YOUR TASK |
Arrange every line of the entries below into a Markdown table with two columns, Row and Line. Number the rows in order and leave out blank lines.

(Item position entries)

++++

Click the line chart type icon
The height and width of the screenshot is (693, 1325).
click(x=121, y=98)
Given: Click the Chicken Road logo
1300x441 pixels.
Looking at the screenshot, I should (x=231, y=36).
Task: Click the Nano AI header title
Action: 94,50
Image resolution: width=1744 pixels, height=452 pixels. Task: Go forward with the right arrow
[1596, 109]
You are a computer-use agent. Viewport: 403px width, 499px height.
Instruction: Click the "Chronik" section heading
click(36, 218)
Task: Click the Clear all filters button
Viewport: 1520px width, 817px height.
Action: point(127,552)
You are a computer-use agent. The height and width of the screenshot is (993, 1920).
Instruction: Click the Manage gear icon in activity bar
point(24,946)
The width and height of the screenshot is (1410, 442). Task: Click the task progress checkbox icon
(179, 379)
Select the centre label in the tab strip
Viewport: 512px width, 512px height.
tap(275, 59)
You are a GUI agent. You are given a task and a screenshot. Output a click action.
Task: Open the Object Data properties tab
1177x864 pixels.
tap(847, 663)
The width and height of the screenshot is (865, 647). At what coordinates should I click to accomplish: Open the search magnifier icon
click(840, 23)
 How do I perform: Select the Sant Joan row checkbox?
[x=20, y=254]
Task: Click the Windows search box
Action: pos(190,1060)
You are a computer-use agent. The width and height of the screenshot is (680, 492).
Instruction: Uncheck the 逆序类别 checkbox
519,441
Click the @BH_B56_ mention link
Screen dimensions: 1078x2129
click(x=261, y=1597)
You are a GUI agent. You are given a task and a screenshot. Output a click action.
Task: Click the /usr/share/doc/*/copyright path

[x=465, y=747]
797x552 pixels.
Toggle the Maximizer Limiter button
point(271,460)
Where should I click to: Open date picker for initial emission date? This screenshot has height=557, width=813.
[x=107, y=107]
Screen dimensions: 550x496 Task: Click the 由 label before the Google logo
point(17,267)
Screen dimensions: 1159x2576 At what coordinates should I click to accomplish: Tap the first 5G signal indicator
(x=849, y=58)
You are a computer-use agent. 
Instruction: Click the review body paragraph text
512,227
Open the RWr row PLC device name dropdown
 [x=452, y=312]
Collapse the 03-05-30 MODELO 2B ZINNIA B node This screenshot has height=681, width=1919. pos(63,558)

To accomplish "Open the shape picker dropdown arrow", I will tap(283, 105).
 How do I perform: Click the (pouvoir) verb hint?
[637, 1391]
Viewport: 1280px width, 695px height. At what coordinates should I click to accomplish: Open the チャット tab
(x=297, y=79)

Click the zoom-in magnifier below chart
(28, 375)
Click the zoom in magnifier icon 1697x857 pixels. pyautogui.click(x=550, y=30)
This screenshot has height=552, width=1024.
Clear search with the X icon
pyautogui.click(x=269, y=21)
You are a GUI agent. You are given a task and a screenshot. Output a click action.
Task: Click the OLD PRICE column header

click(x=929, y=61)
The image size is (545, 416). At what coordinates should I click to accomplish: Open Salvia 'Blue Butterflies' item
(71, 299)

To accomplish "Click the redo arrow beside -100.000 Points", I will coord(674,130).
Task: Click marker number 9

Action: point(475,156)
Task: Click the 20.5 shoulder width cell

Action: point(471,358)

++++

TASK RESPONSE |
| Row | Line |
|---|---|
| 1 | Click the line chart type icon |
| 2 | The height and width of the screenshot is (693, 1325). |
| 3 | click(x=121, y=98) |
| 4 | Given: Click the Chicken Road logo |
| 5 | 1300x441 pixels. |
| 6 | Looking at the screenshot, I should (x=231, y=36). |
| 7 | Task: Click the Nano AI header title |
| 8 | Action: 94,50 |
| 9 | Image resolution: width=1744 pixels, height=452 pixels. Task: Go forward with the right arrow |
| 10 | [1596, 109] |
| 11 | You are a computer-use agent. Viewport: 403px width, 499px height. |
| 12 | Instruction: Click the "Chronik" section heading |
| 13 | click(36, 218) |
| 14 | Task: Click the Clear all filters button |
| 15 | Viewport: 1520px width, 817px height. |
| 16 | Action: point(127,552) |
| 17 | You are a computer-use agent. The height and width of the screenshot is (993, 1920). |
| 18 | Instruction: Click the Manage gear icon in activity bar |
| 19 | point(24,946) |
| 20 | The width and height of the screenshot is (1410, 442). Task: Click the task progress checkbox icon |
| 21 | (179, 379) |
| 22 | Select the centre label in the tab strip |
| 23 | Viewport: 512px width, 512px height. |
| 24 | tap(275, 59) |
| 25 | You are a GUI agent. You are given a task and a screenshot. Output a click action. |
| 26 | Task: Open the Object Data properties tab |
| 27 | 1177x864 pixels. |
| 28 | tap(847, 663) |
| 29 | The width and height of the screenshot is (865, 647). At what coordinates should I click to accomplish: Open the search magnifier icon |
| 30 | click(840, 23) |
| 31 |  How do I perform: Select the Sant Joan row checkbox? |
| 32 | [x=20, y=254] |
| 33 | Task: Click the Windows search box |
| 34 | Action: pos(190,1060) |
| 35 | You are a computer-use agent. The width and height of the screenshot is (680, 492). |
| 36 | Instruction: Uncheck the 逆序类别 checkbox |
| 37 | 519,441 |
| 38 | Click the @BH_B56_ mention link |
| 39 | Screen dimensions: 1078x2129 |
| 40 | click(x=261, y=1597) |
| 41 | You are a GUI agent. You are given a task and a screenshot. Output a click action. |
| 42 | Task: Click the /usr/share/doc/*/copyright path |
| 43 | [x=465, y=747] |
| 44 | 797x552 pixels. |
| 45 | Toggle the Maximizer Limiter button |
| 46 | point(271,460) |
| 47 | Where should I click to: Open date picker for initial emission date? This screenshot has height=557, width=813. |
| 48 | [x=107, y=107] |
| 49 | Screen dimensions: 550x496 Task: Click the 由 label before the Google logo |
| 50 | point(17,267) |
| 51 | Screen dimensions: 1159x2576 At what coordinates should I click to accomplish: Tap the first 5G signal indicator |
| 52 | (x=849, y=58) |
| 53 | You are a computer-use agent.  |
| 54 | Instruction: Click the review body paragraph text |
| 55 | 512,227 |
| 56 | Open the RWr row PLC device name dropdown |
| 57 |  [x=452, y=312] |
| 58 | Collapse the 03-05-30 MODELO 2B ZINNIA B node This screenshot has height=681, width=1919. pos(63,558) |
| 59 | To accomplish "Open the shape picker dropdown arrow", I will tap(283, 105). |
| 60 |  How do I perform: Click the (pouvoir) verb hint? |
| 61 | [637, 1391] |
| 62 | Viewport: 1280px width, 695px height. At what coordinates should I click to accomplish: Open the チャット tab |
| 63 | (x=297, y=79) |
| 64 | Click the zoom-in magnifier below chart |
| 65 | (28, 375) |
| 66 | Click the zoom in magnifier icon 1697x857 pixels. pyautogui.click(x=550, y=30) |
| 67 | This screenshot has height=552, width=1024. |
| 68 | Clear search with the X icon |
| 69 | pyautogui.click(x=269, y=21) |
| 70 | You are a GUI agent. You are given a task and a screenshot. Output a click action. |
| 71 | Task: Click the OLD PRICE column header |
| 72 | click(x=929, y=61) |
| 73 | The image size is (545, 416). At what coordinates should I click to accomplish: Open Salvia 'Blue Butterflies' item |
| 74 | (71, 299) |
| 75 | To accomplish "Click the redo arrow beside -100.000 Points", I will coord(674,130). |
| 76 | Task: Click marker number 9 |
| 77 | Action: point(475,156) |
| 78 | Task: Click the 20.5 shoulder width cell |
| 79 | Action: point(471,358) |